What takes this character to another level is his relationship with the very pretty Barbara, someone he clicks with right away. You can tell through his interactions that he's somewhat skeptical about the developments. He's burn hurt in the past somehow and isn't quite ready to open up to someone new, even if he does have strong feelings for her. The tragic character description comes through when Barbara introduces him to Steve and Harold, and you start to question what her motives were all along. Was it as a favor to old friend Steve, or at any point were there genuine feelings involved? Pushed too far and already head over heels, Eddie continues because he genuinely cares for her and thinks this is what she wants him to do. Rooney does a fabulous job bringing this character to life, a vulnerable but kind-hearted man just looking for some sort of normalcy, some sort of happiness. He sees his shot -- however slim -- in getting to that point in a relationship doomed from the start.
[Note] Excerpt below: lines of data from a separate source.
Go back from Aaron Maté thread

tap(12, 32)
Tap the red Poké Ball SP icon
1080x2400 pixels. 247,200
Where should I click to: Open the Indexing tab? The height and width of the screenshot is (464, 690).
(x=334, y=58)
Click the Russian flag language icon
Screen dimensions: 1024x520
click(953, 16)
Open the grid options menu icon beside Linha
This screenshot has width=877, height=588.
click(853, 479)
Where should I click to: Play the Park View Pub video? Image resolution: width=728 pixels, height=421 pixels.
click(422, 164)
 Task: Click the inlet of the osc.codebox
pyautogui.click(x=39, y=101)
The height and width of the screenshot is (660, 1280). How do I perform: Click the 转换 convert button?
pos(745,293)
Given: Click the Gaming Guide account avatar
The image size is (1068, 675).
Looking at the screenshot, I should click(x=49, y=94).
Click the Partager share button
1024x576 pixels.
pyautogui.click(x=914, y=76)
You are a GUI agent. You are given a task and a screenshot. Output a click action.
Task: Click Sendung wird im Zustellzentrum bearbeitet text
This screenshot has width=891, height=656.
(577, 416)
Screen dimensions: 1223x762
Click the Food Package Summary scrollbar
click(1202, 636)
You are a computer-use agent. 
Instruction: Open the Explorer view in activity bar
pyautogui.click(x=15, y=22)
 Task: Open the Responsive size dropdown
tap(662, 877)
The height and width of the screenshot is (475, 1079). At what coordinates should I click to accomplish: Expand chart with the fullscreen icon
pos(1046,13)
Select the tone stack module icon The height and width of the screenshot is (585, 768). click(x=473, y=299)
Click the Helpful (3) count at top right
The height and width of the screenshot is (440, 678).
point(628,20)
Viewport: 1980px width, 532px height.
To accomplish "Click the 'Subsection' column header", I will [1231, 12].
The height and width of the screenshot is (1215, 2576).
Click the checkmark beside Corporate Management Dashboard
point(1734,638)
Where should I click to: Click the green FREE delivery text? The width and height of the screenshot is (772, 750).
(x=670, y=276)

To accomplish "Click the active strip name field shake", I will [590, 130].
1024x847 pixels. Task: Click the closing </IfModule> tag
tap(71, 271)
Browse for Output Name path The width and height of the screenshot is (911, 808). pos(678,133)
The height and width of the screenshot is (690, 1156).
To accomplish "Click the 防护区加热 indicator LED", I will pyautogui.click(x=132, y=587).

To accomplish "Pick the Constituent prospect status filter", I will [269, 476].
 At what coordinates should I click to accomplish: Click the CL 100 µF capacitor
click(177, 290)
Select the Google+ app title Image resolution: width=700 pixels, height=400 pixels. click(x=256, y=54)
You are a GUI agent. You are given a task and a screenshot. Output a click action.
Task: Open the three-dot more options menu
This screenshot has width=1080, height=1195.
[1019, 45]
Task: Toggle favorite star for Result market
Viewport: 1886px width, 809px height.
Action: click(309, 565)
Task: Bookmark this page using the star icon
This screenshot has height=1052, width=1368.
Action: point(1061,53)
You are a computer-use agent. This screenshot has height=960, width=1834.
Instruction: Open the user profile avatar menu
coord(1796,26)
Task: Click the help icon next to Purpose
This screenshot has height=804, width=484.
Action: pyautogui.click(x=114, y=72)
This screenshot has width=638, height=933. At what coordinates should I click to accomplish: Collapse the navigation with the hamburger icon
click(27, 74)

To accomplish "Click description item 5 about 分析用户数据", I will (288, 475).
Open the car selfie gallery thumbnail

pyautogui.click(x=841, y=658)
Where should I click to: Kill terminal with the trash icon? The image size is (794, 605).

Something appealed to me about this movie that I can't quite put my finger on, even now a day after finishing it. Director Richard Quine doesn't do anything too spectacular here, nothing out of left field, but everything from casting to locations to story is handled professionally and capably. The movie is shot in black and white giving the Los Angeles locations an old nostalgic feel of a time long since passed. Foster is the femme fatale, the female character you're just not sure of. She seems perfect early on, basically the ideal woman even though later we find out everything isn't as it seems. McCarthy plays the impossibly smooth friend/crook who gets Eddie involved in the heist while Kelly plays his partner and heavy doomed to meet a nasty fate. The heist itself is nothing special and is more of a vehicle to the end than anything else although Eddie's getaway across a desert road is a highlight.
So what worked so well? All the little pieces add up nicely, but the selling point here is Mickey Rooney. With a B-movie, a noir like this, I think it would have been hard for Rooney to get anything in the way of recognition from the Academy Awards, but I feel safe saying he certainly deserved a nomination here. It's an understated performance that doesn't get caught up in theatrics, and credit to Rooney for that. Like many heist/robbery movies, the heist is actually the easy part, it's the fallout that causes the problems. It's there where the movie goes into tragic territory. A great part, a moving, heart-breaking ending, and a movie that has been wrongfully forgotten in the years since.